--- SOURCE DATA ---
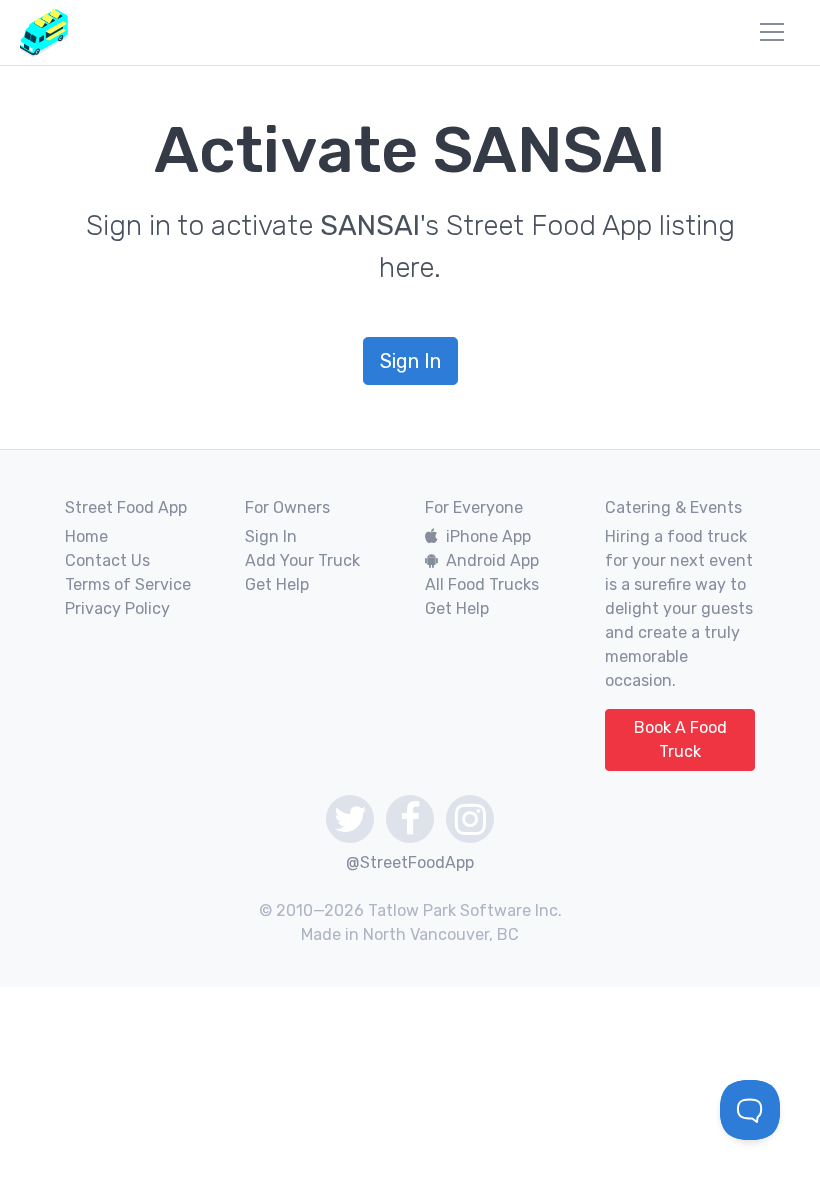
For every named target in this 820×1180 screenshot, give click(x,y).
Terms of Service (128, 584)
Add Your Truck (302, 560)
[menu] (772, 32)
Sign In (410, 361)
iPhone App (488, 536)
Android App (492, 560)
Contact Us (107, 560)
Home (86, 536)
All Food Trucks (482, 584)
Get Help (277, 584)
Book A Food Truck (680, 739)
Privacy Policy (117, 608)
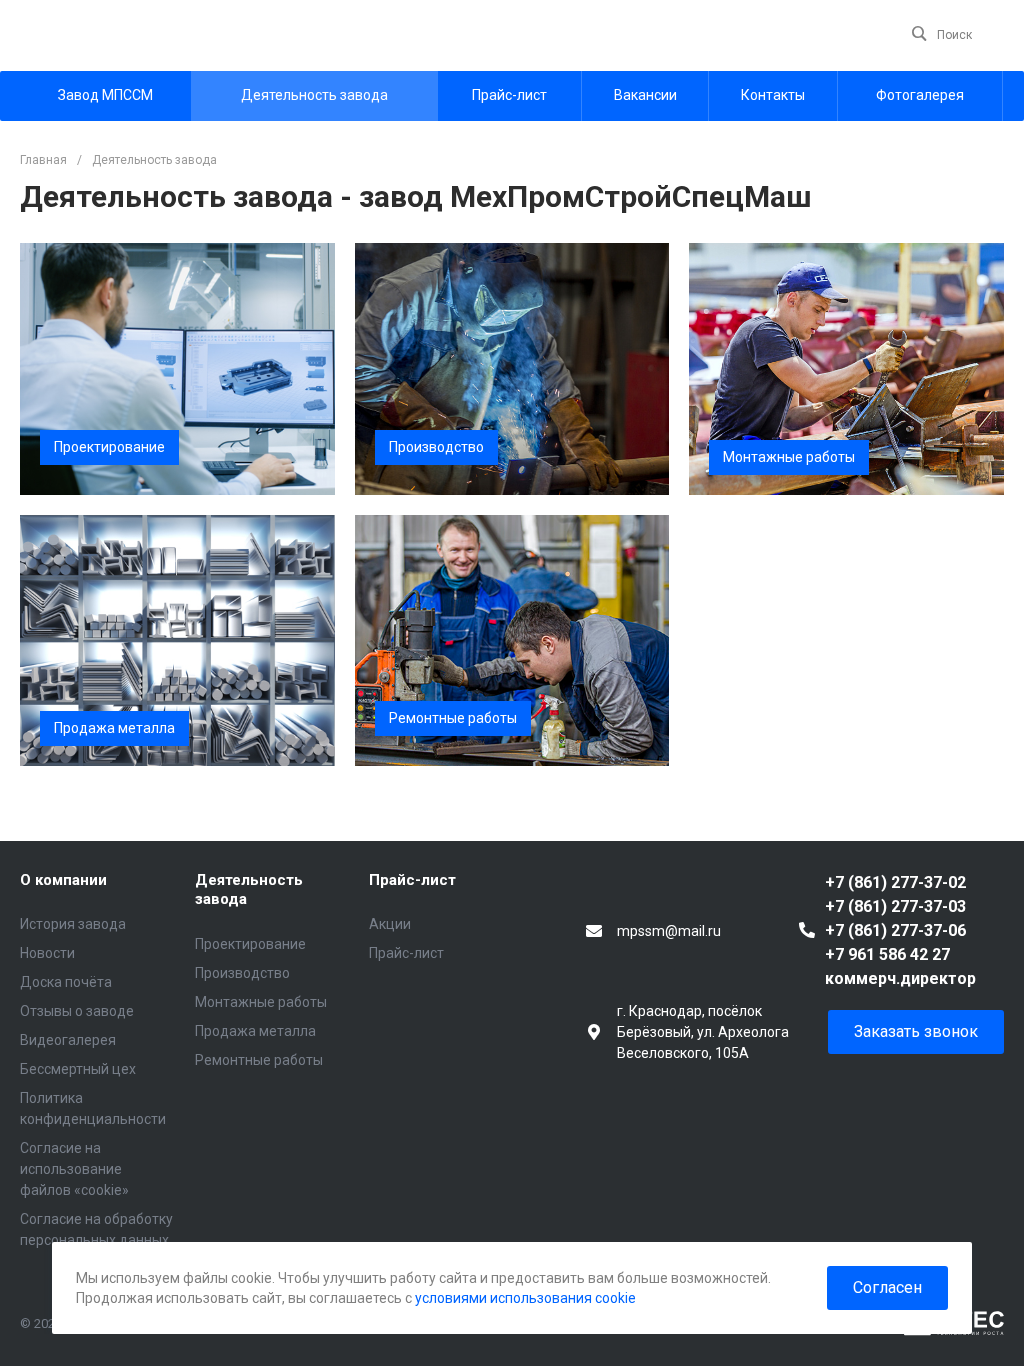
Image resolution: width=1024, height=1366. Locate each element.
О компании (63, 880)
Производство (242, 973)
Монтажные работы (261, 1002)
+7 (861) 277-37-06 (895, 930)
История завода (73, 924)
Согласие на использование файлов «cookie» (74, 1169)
---
__PROBLEM TO WORK ON__
Drop the pictures, then transcribe the lines from the one containing "Contact Us (107, 560)" to the end of the data above, exactly and nothing more.

__EXERCISE SOLUTION__
Contact Us (107, 560)
Home (86, 536)
All Food Trucks (482, 584)
Get Help (277, 584)
Book A Food Truck (680, 739)
Privacy Policy (117, 608)
Image resolution: width=1024, height=1366. Locate each element.
О компании (63, 880)
Производство (242, 973)
Монтажные работы (261, 1002)
+7 (861) 277-37-06 (895, 930)
История завода (73, 924)
Согласие на использование файлов «cookie» (74, 1169)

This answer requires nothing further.